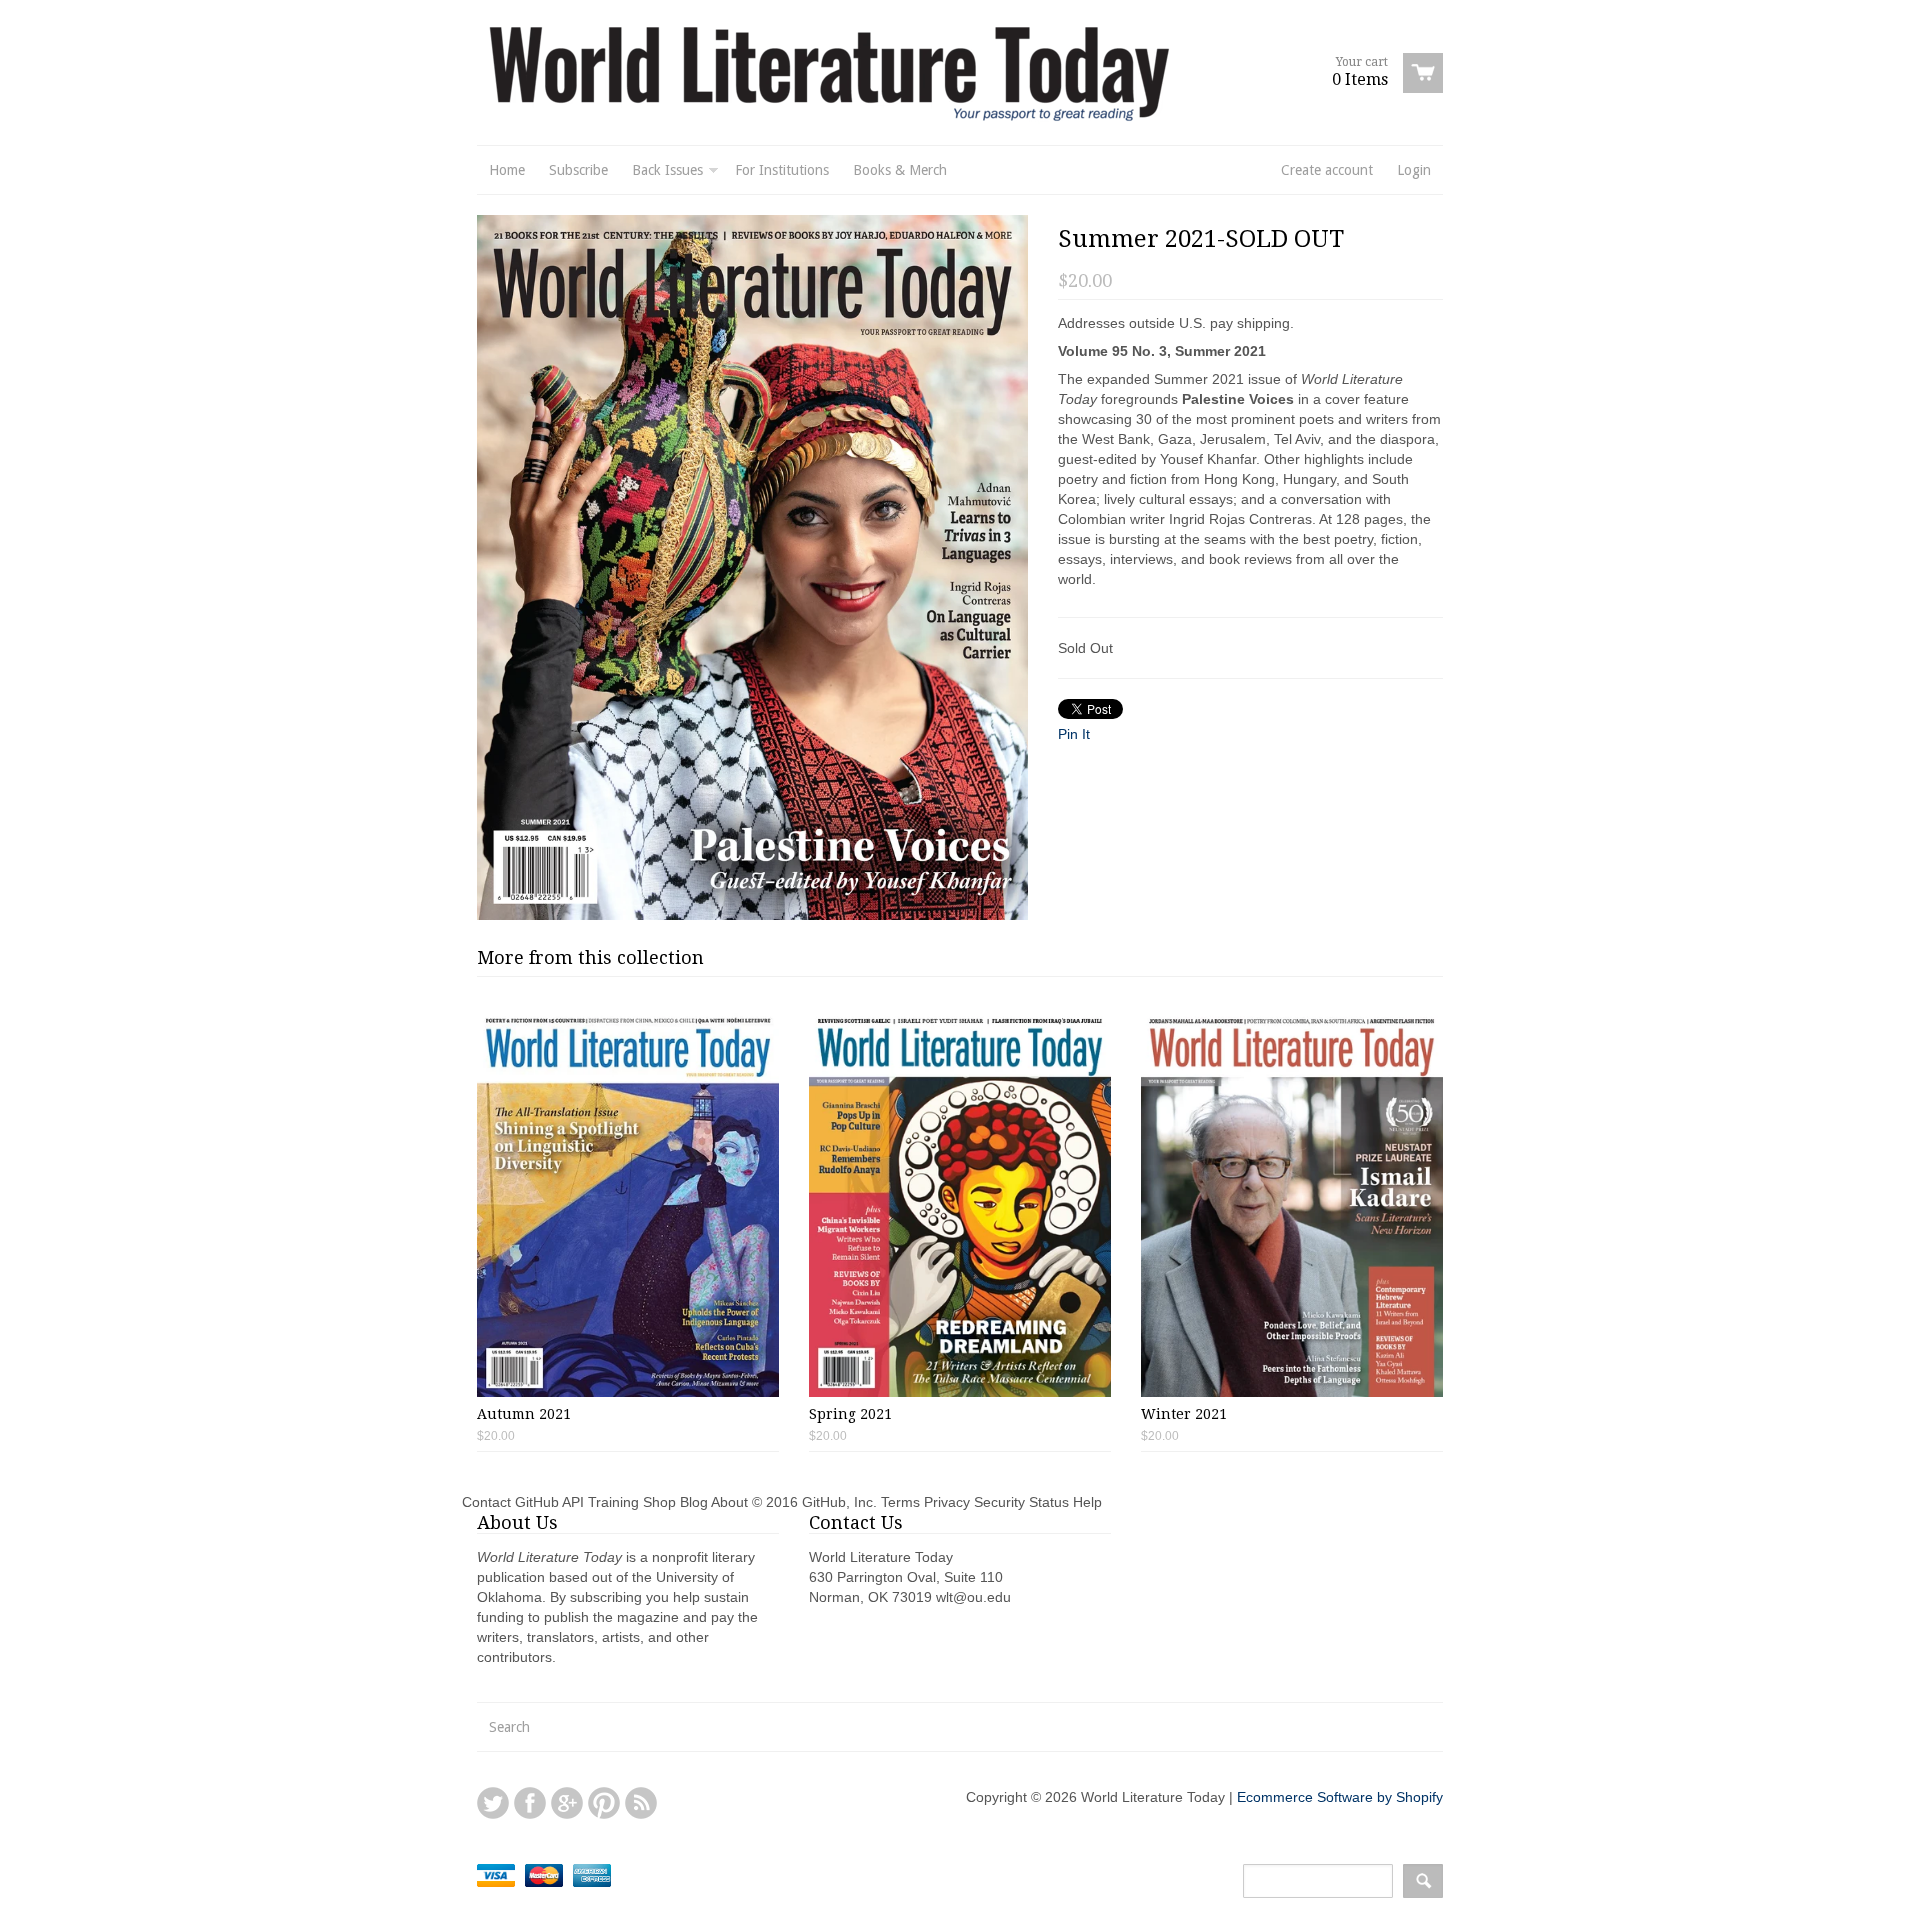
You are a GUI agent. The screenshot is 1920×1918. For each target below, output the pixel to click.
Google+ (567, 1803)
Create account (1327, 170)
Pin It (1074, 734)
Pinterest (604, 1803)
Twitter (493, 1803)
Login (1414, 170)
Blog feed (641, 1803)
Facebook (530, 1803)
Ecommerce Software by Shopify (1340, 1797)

========================================

• **ABOUT THIS EXERCISE**
Would you please reproduce every line from the one containing "Pin It (1074, 734)" through the final line of the listing, and only those lines?

• **RESULT BELOW**
Pin It (1074, 734)
Pinterest (604, 1803)
Twitter (493, 1803)
Login (1414, 170)
Blog feed (641, 1803)
Facebook (530, 1803)
Ecommerce Software by Shopify (1340, 1797)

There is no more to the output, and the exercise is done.